This content is from: Portfolio

The Morning Brief: Study Says Humans Beat Computers at Running Funds

A new Preqin study concludes what we already know: discretionary hedge funds, in which humans make the investment decisions, have outperformed systematic hedge funds — in other words, the computer driven ones. Preqin found that over a five-year period ending May 31, the humans posted 11.56 percent annualized gains compared with 7.85 percent for the so-called black boxes. However, the London-based alternative investments data company stresses that the systematic funds enjoyed lower volatility than discretionary hedge funds over this period —3 percent to 5 percent, compared with 6 percent to 11 percent for the discretionary funds. This downside protection best came into play in 2008, when systematic funds lost 0.03 percent, and 2011, when they rose 1.81 percent, compared with discretionary funds, which lost 18.65 percent in 2008 and 2.83 percent in 2011. Drilling further down, over the past three years, relative value and macro strategies deploying the systematic approach outperformed their counterparts using the discretionary approach.

Former Goldman Sachs currency trader Steven Cho plans to launch a new macro hedge fund, New York-based Kings Peak Asset Management, according to Bloomberg. Cho had spent 18 years at Goldman, most recently as global head of spot and forward trading of G-10 currencies. He left the firm in April.

### Material supplied
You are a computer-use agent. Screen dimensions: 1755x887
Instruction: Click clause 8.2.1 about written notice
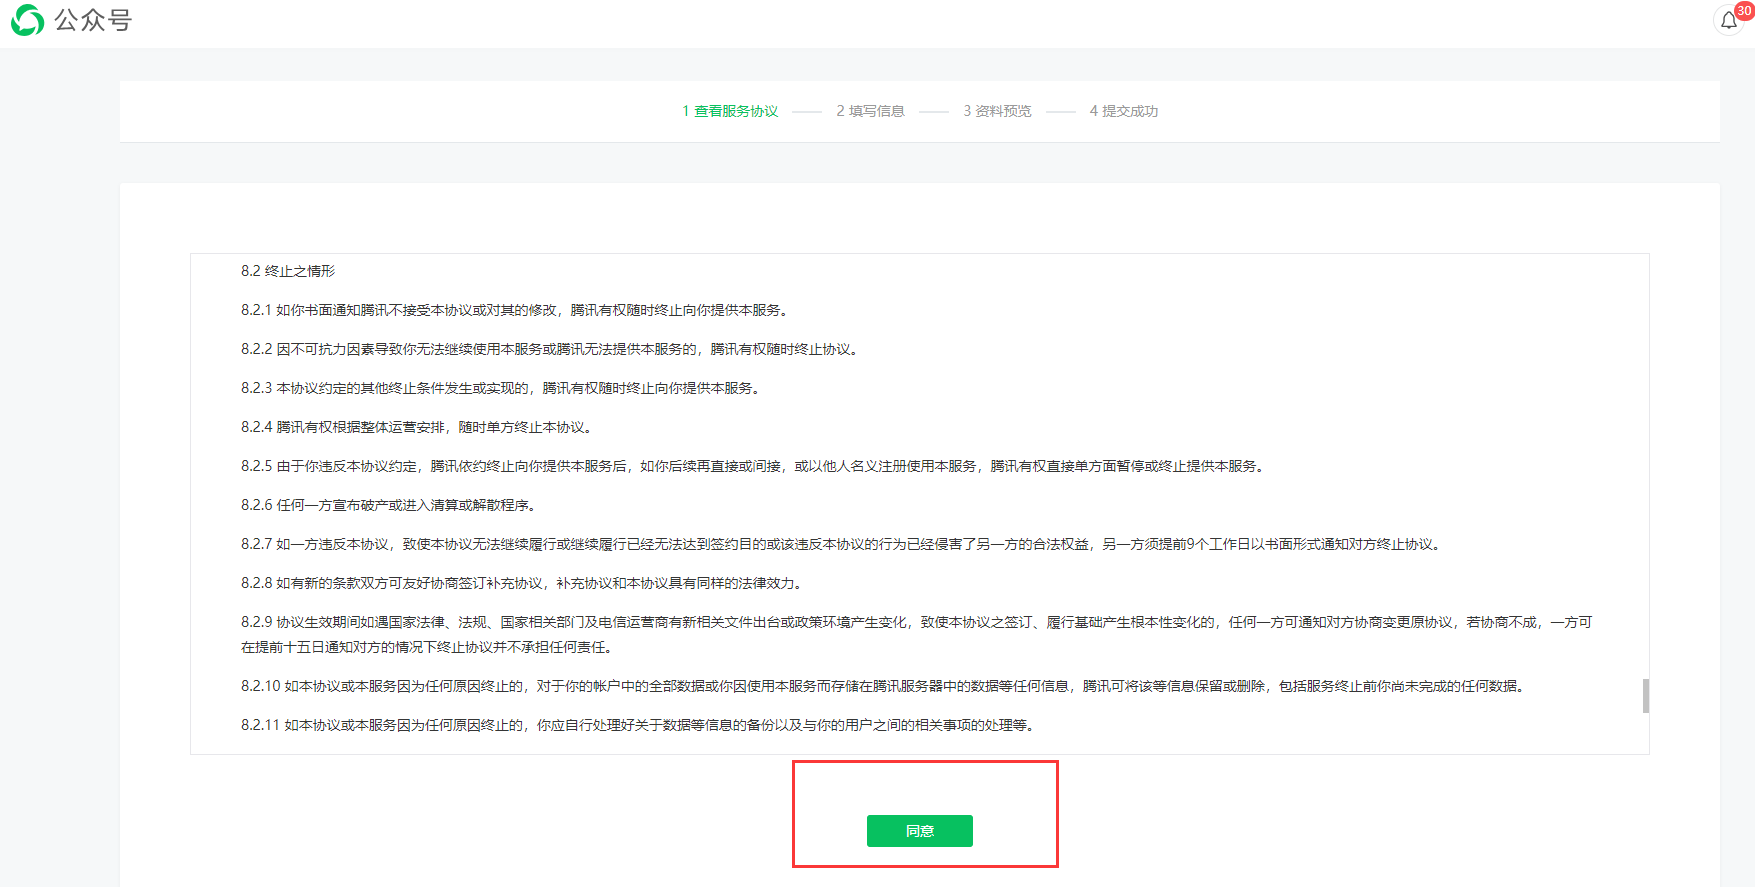tap(514, 310)
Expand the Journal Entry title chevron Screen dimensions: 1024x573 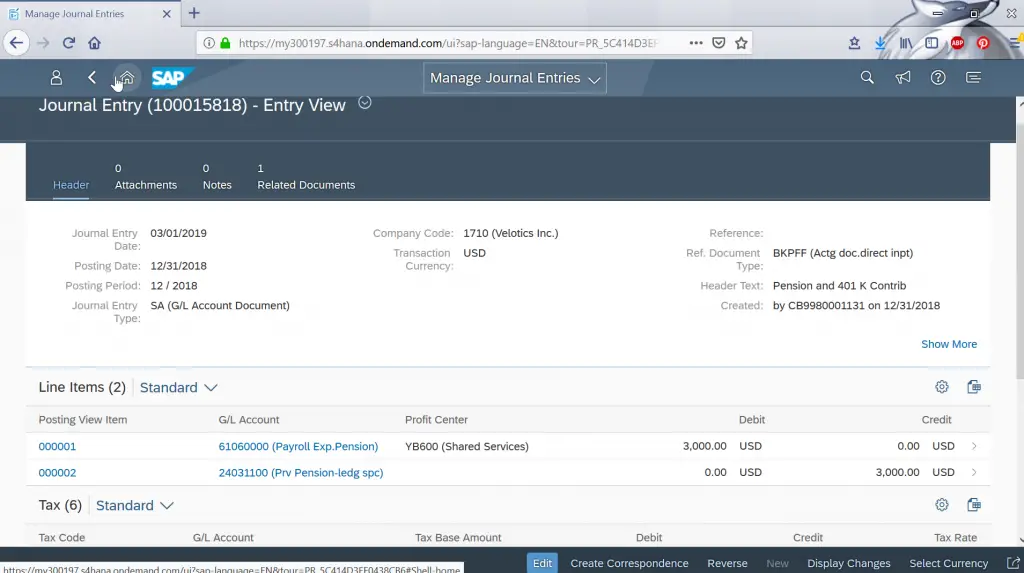pyautogui.click(x=365, y=102)
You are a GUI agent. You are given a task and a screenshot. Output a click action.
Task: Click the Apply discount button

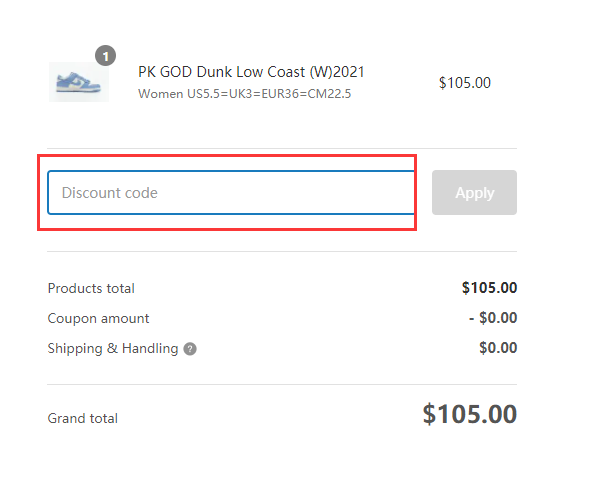(x=474, y=193)
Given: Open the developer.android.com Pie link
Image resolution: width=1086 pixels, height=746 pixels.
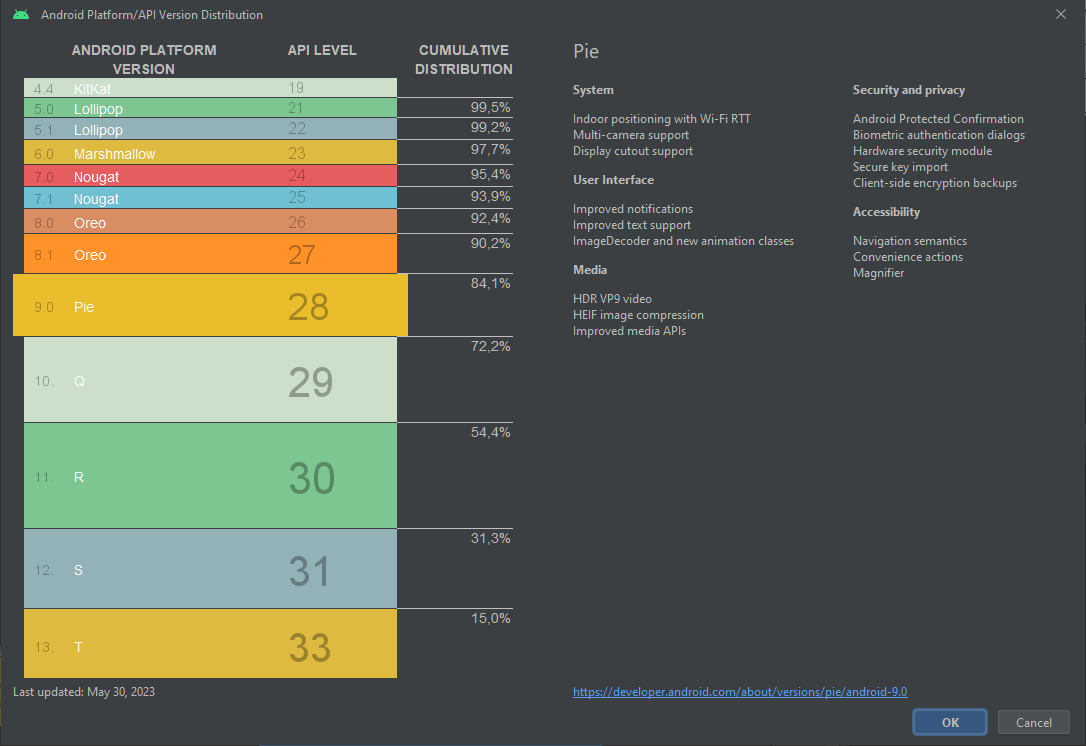Looking at the screenshot, I should pyautogui.click(x=740, y=692).
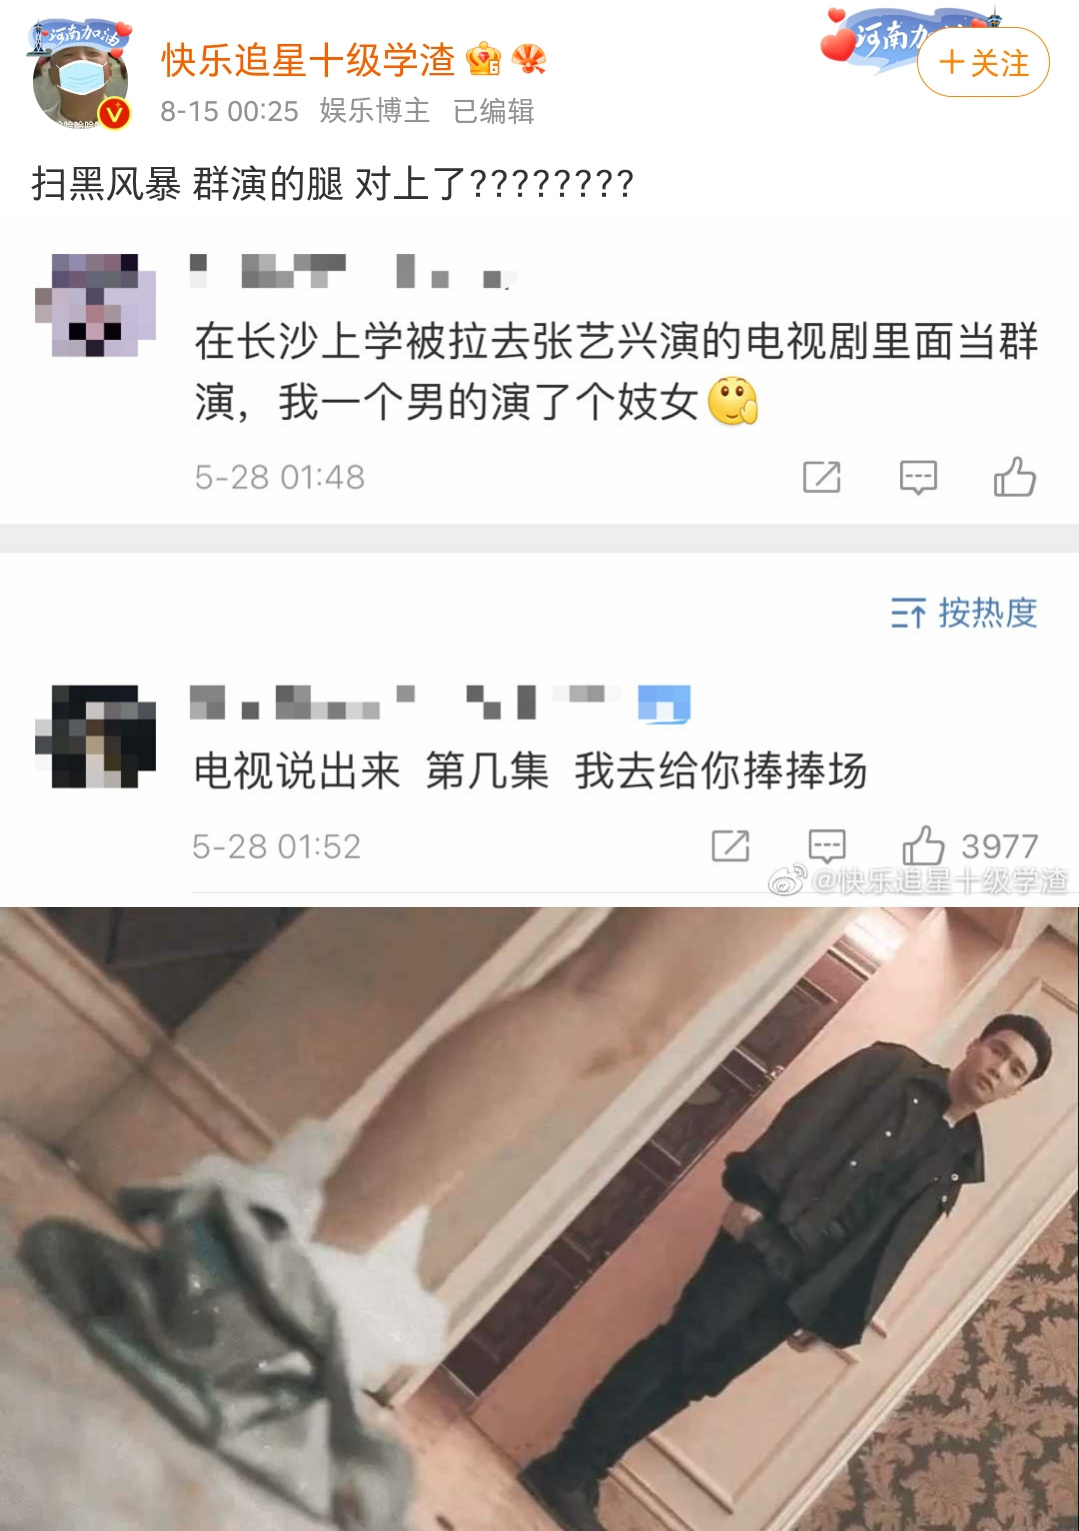Tap the sort arrow icon beside 按热度
The height and width of the screenshot is (1531, 1079).
(x=908, y=613)
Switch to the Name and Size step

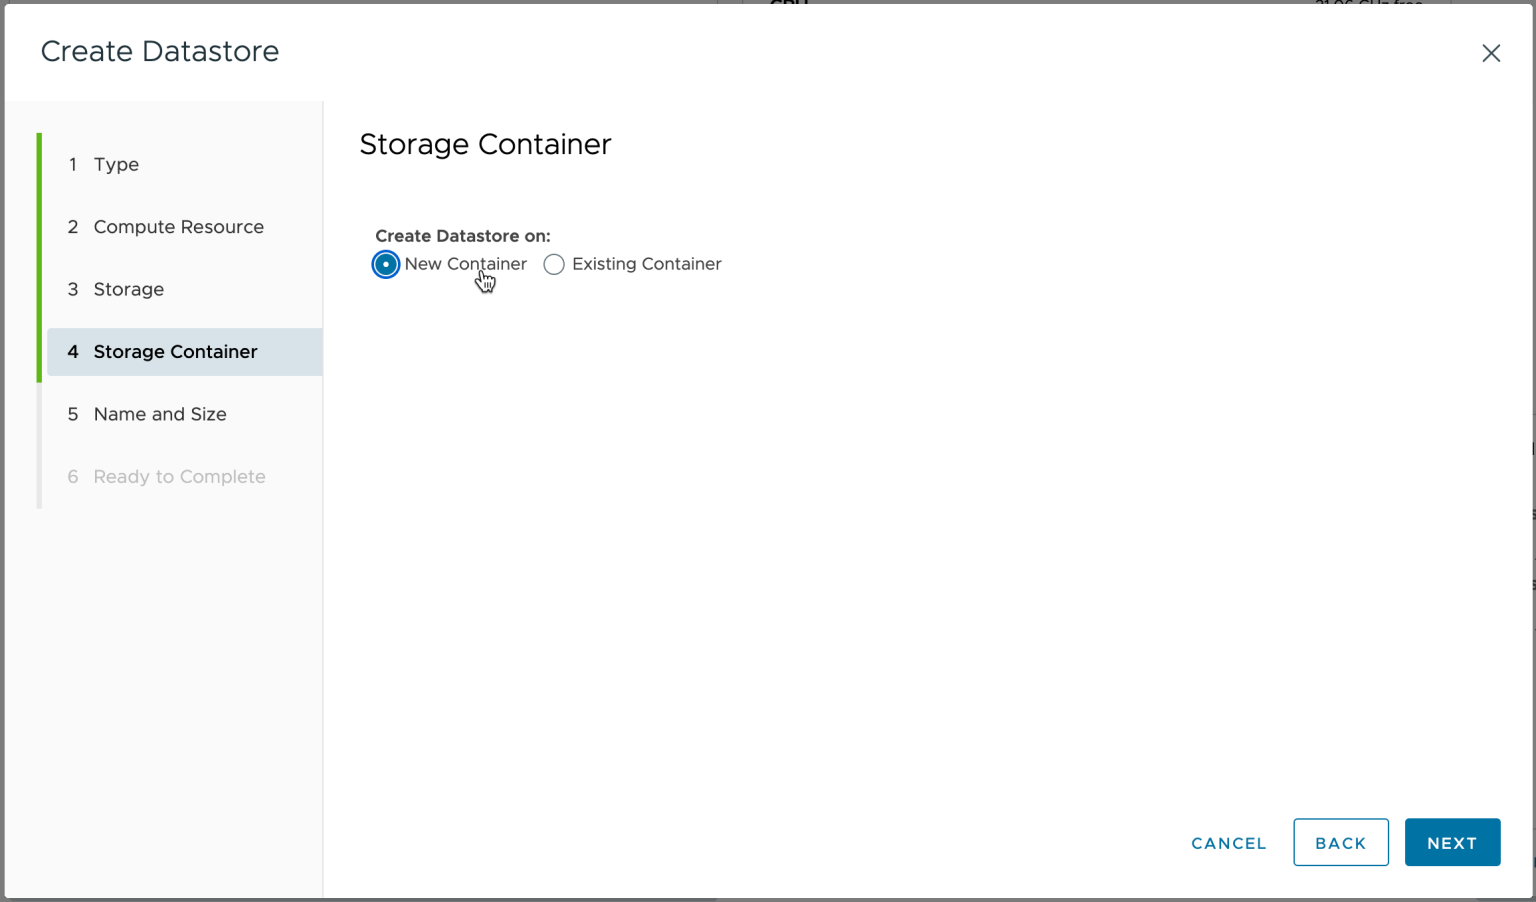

### Work task 1
From the hedge fund brief, reproduce everything from "Former Goldman Sachs" down to "firm in April.".
### Work task 2
According to the hedge fund brief, what annualized gain did discretionary hedge funds post over the five-year period ending May 31?
### Work task 3
Write what comes next in the hedge fund brief, beginning after its final sentence.

### Exercise result 1
Former Goldman Sachs currency trader Steven Cho plans to launch a new macro hedge fund, New York-based Kings Peak Asset Management, according to Bloomberg. Cho had spent 18 years at Goldman, most recently as global head of spot and forward trading of G-10 currencies. He left the firm in April.

### Exercise result 2
11.56 percent

### Exercise result 3
Macro funds make judgments on the economy by investing in a wide range of markets, including stocks, bonds and currencies. So far this year many of the most high profile macro funds have lost money. As we earlier reported, through June 10, Andrew Law’s New York-based Caxton Global Investments fund had declined 4.9 percent. Through June 6, Paul Tudor Jones II’s Greenwich, Connecticut-based Tudor BVI fund was down 4.02 percent for the year. Robert Citrone’s Norwalk, Connecticut–based Discovery Global Macro Fund was off by 11.91 percent over the same period, while his Discovery Global Opportunity Fund declined by 7.51 percent. Through May 31, Louis Bacon’s New York-based Moore Global Investment Fund had fallen by nearly 5 percent.

R Baby Foundation is holding its biennial benefit concert, Rockin’ to Save Babies’ Lives, on July 23 at the Hammerstein Ballroom in New York. Founded by Marathon Asset Management’s COO and Partner Andrew Rabinowitz and his wife in 2006 following the tragic loss of their infant daughter, the R Baby foundation seeks to raise money and awareness to improve medical care for infants. R Baby points out that medical professionals often misunderstand and misdiagnose viral infections and other infectious diseases in infants, especially newborns, leading to severe complications and death. Among the performers at the foundation’s benefit concert are A Great Big World, Ryan Star, Mary Lambert and DJ Cassidy. Tickets are available now on the R Baby website.

Avenue Capital Group co-founder Marc Lasry seems to be enjoying his new celebrity status in Milwaukee ever since he teamed up with Wes Edens to purchase the Milwaukee Bucks basketball team. On Monday night he threw out the first pitch before the Milwaukee Brewers’ home game.

Omega Advisors founder Leon Cooperman raised his passive stake in dELiA’s to 8.5 million shares, or 11.42 percent of the total outstanding of the embattled retailer marketed to teen girls.